_PROBLEM TO WORK ON_: Within the entries below, please return exactly the lines from the one with "This screenshot has height=946, width=1177." through the one with "Task: Click layer 1 transition T button", leaving out any pictures.

** DATA SHOWN follows **

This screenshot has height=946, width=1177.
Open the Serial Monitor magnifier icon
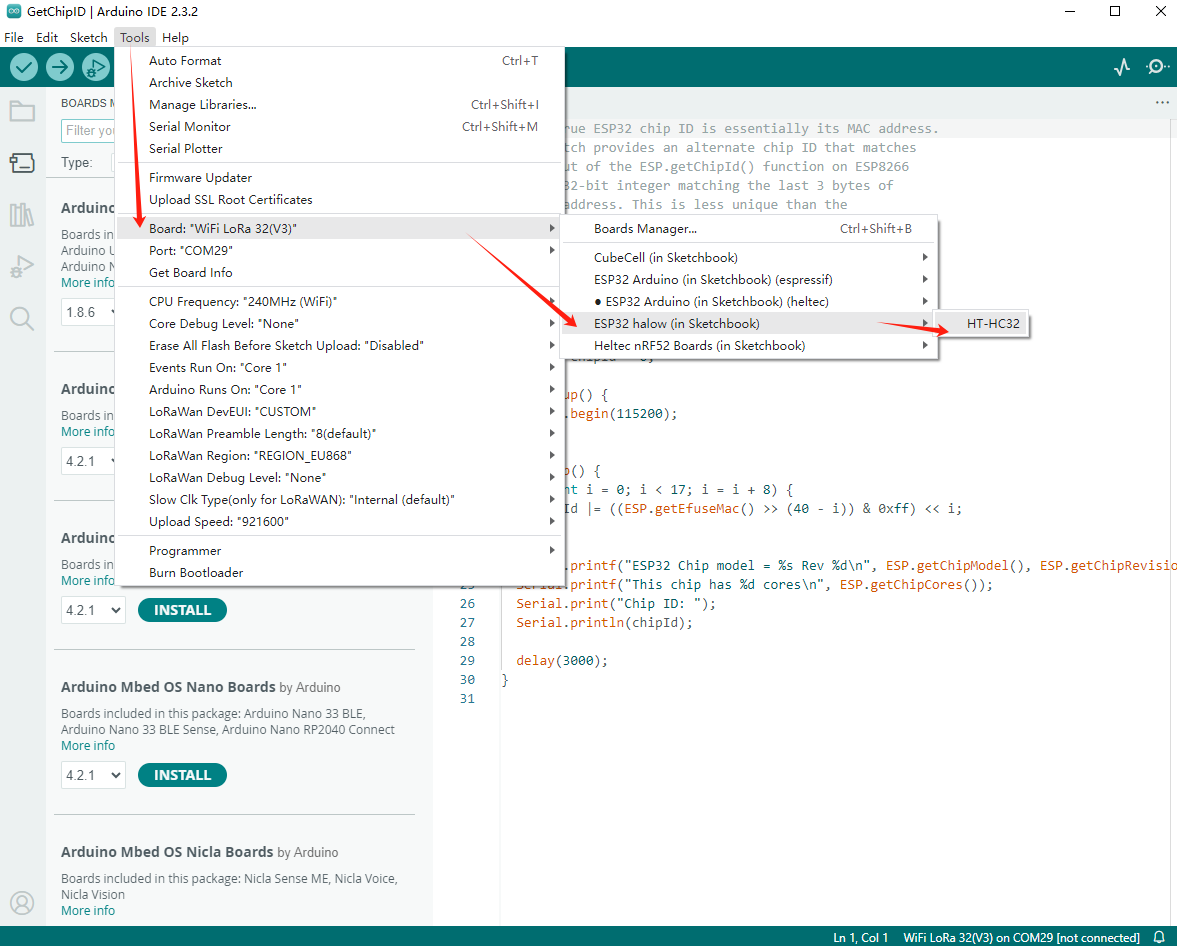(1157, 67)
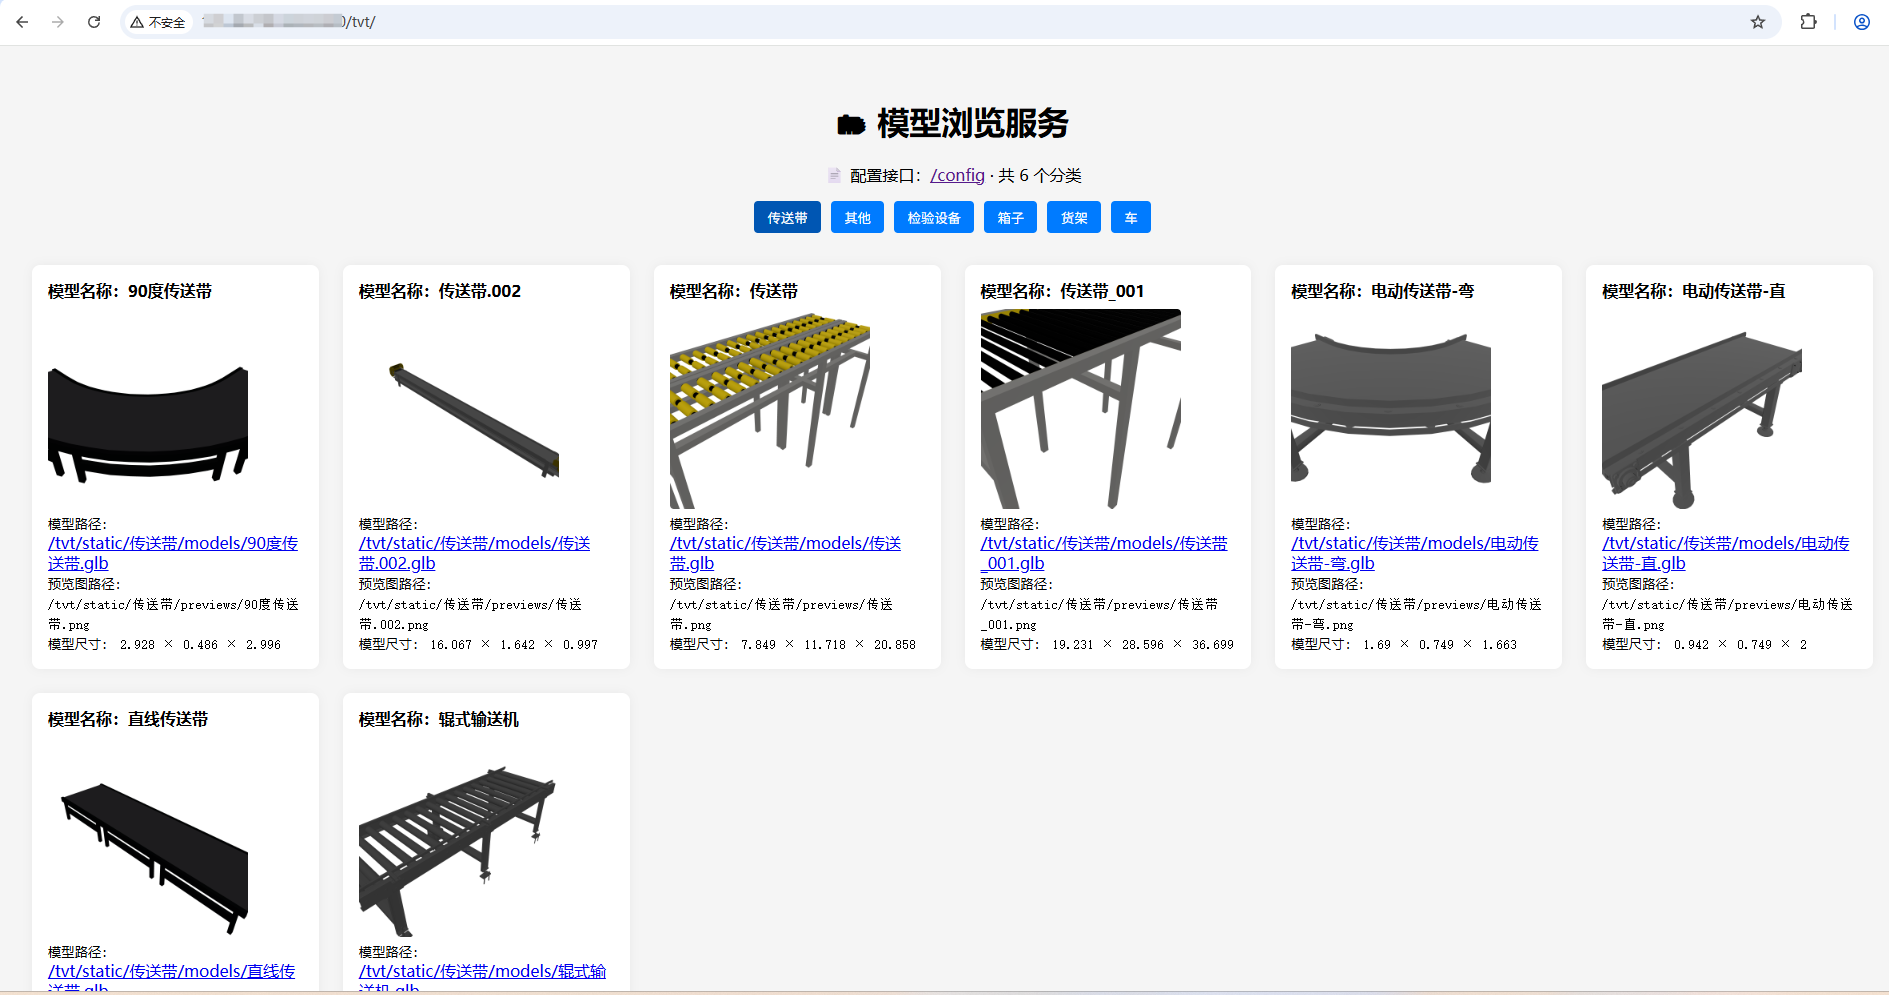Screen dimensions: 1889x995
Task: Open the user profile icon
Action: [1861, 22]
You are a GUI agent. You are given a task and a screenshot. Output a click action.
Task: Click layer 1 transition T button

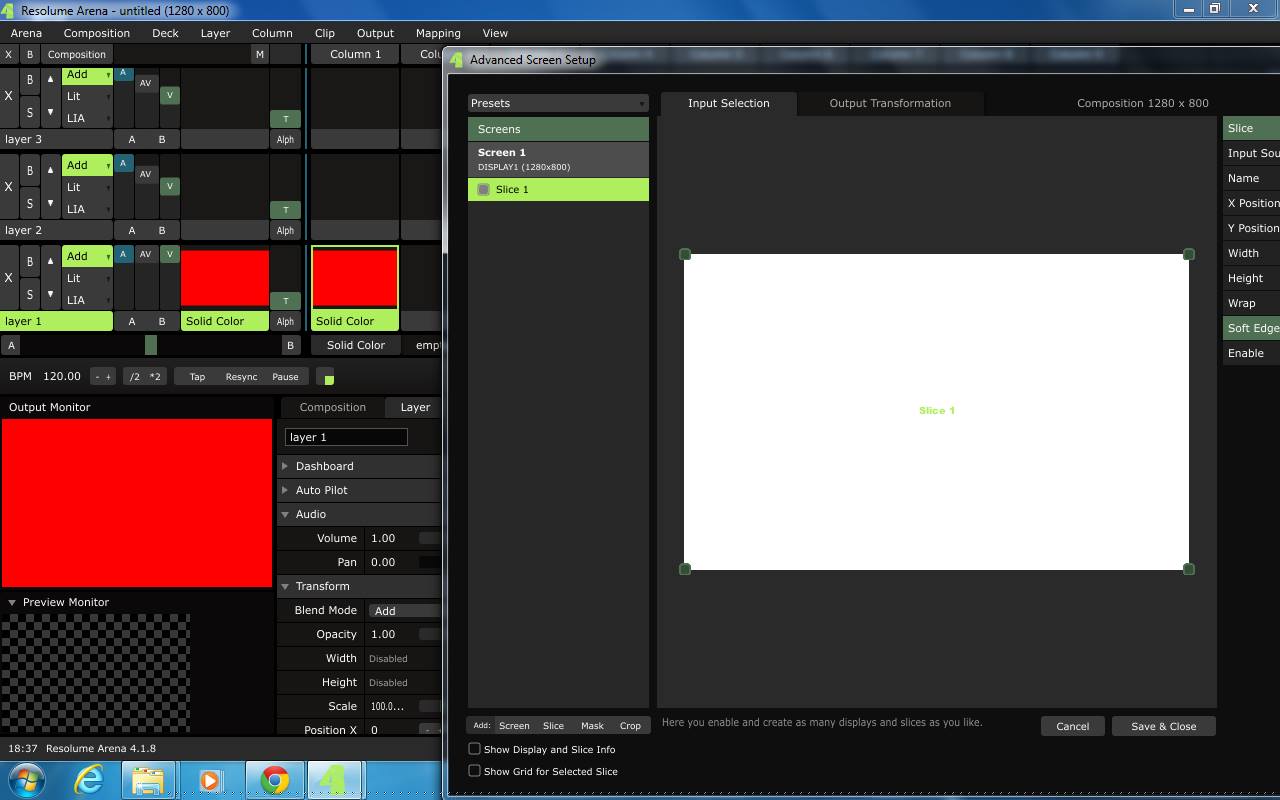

** End of DATA SHOWN **
** DATA SHOWN follows **

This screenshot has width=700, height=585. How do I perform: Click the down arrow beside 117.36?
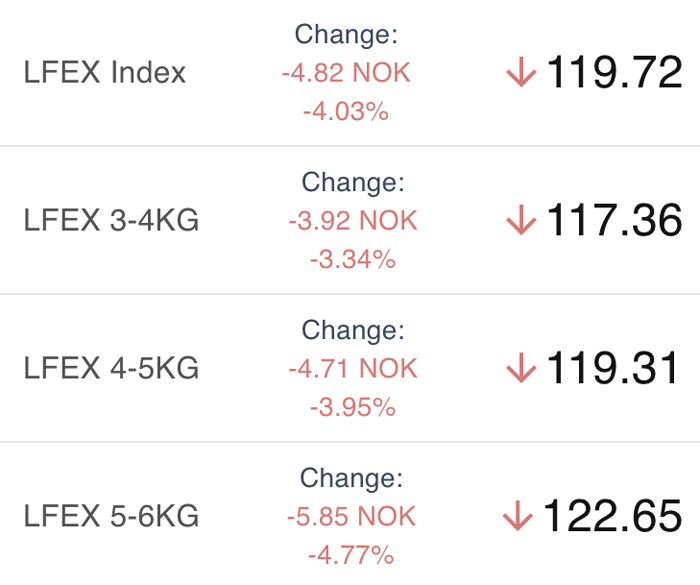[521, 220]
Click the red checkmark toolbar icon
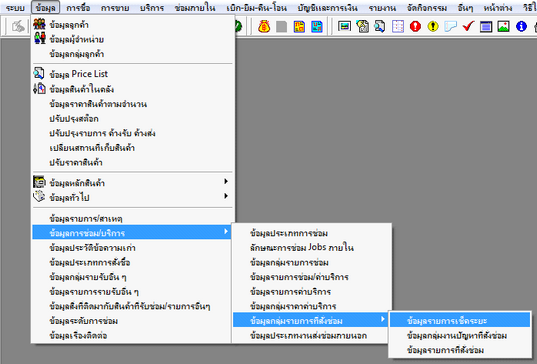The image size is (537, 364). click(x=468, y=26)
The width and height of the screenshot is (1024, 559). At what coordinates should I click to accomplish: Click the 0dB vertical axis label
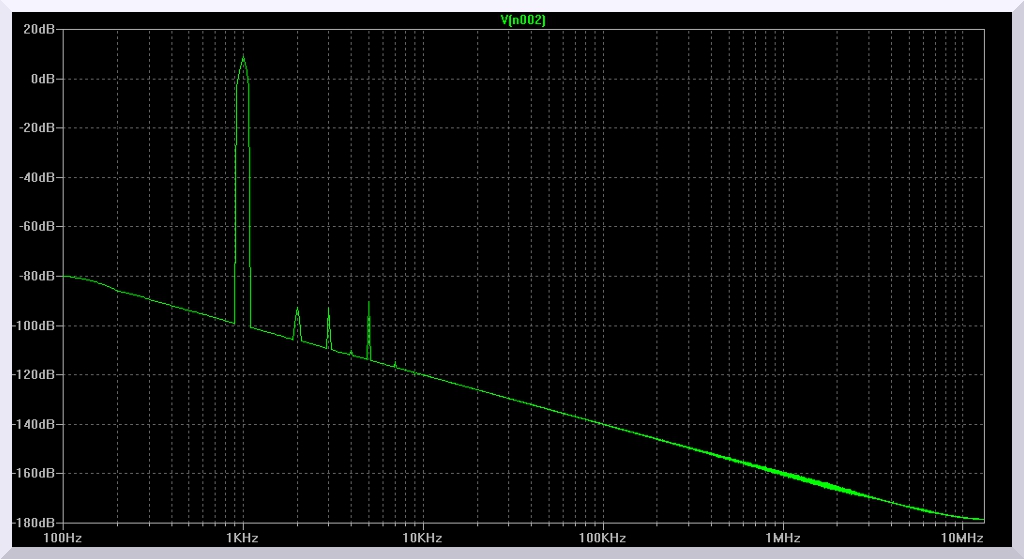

** End of DATA SHOWN **
** DATA SHOWN follows **

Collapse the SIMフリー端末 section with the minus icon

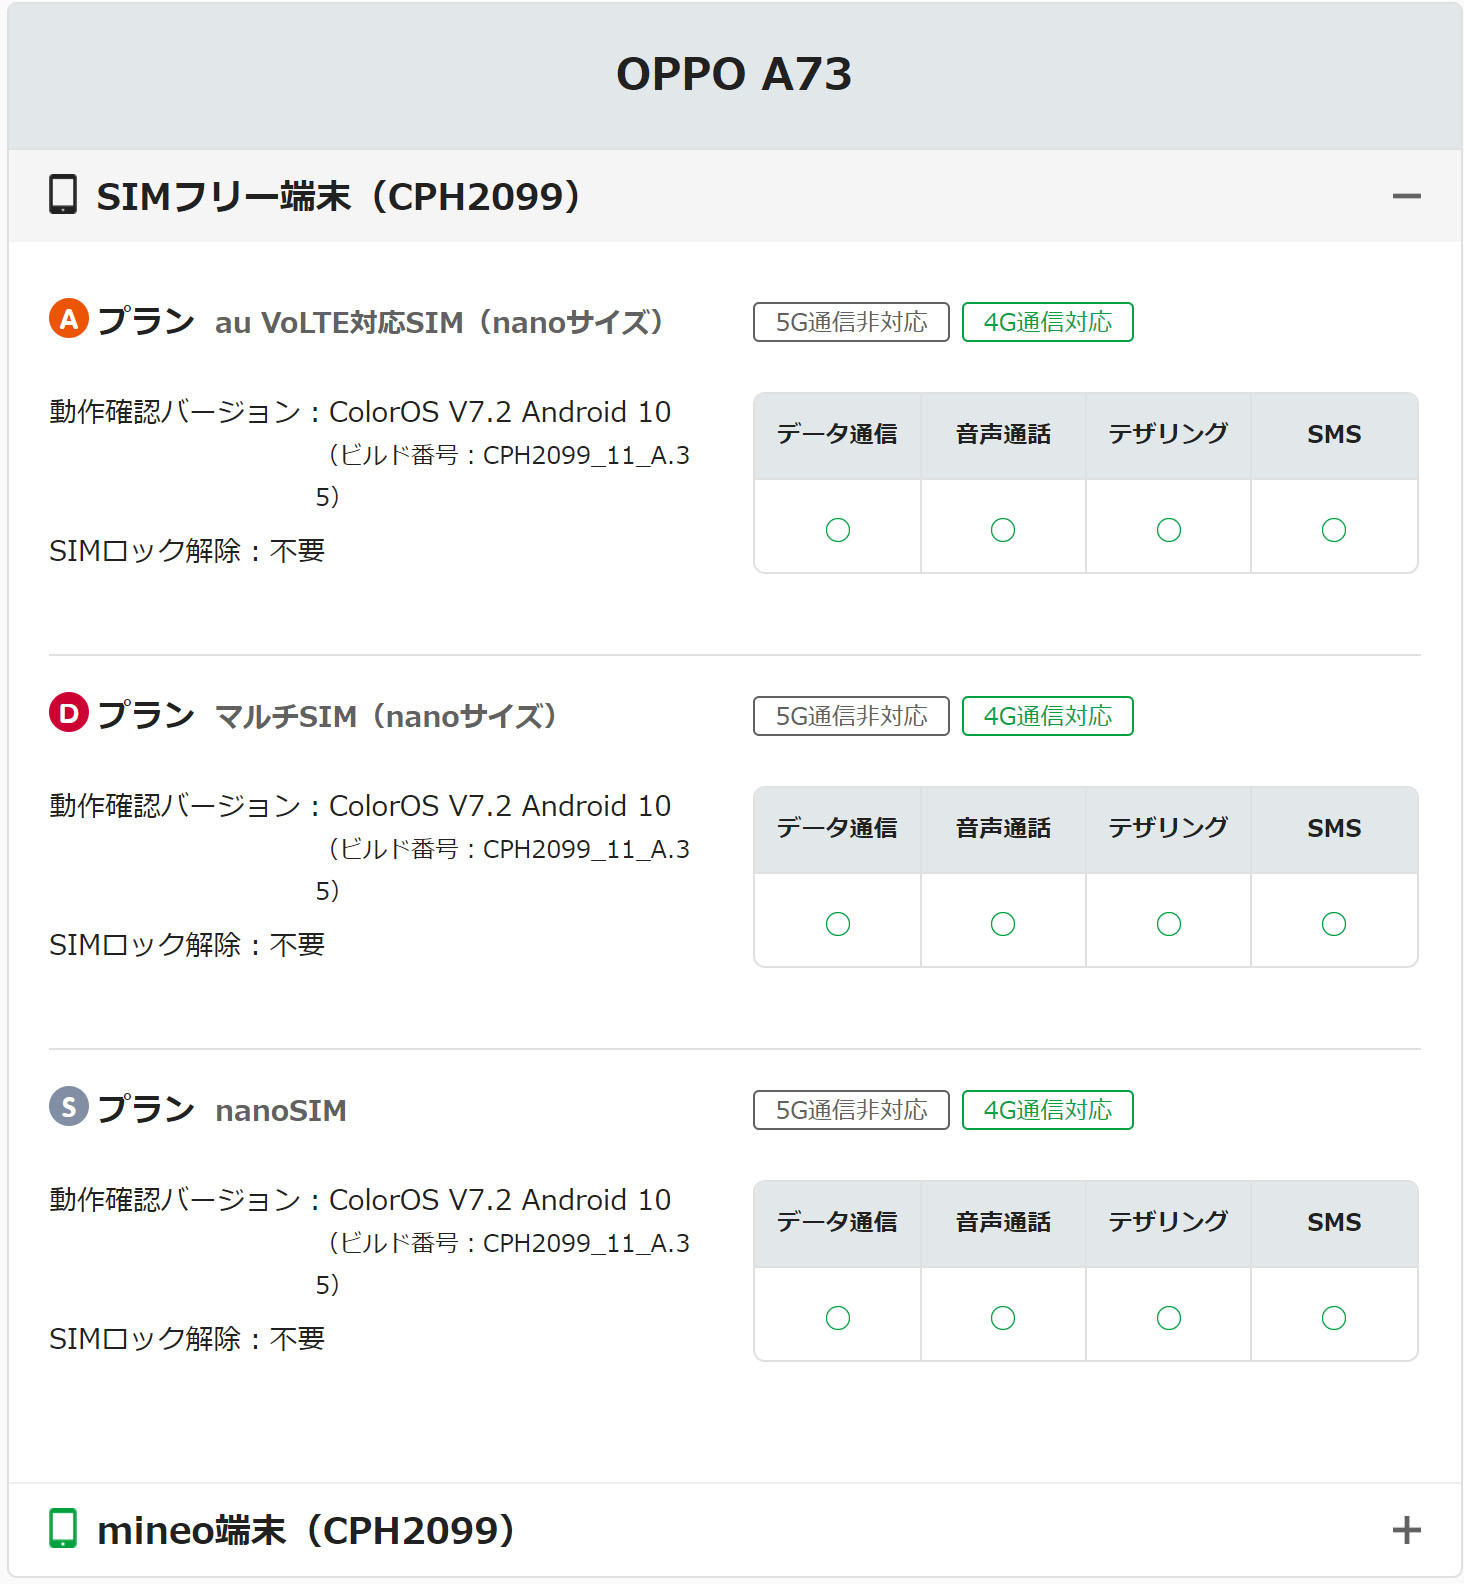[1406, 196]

** End of DATA SHOWN **

_EXERCISE ANSWER_:
This screenshot has height=946, width=1177.
Open the Serial Monitor magnifier icon
(1157, 67)
Screen dimensions: 1889x995
Task: Open the user profile icon
Action: [1861, 22]
You are a GUI agent. You are given a task and a screenshot. Output a click action.
Task: Click layer 1 transition T button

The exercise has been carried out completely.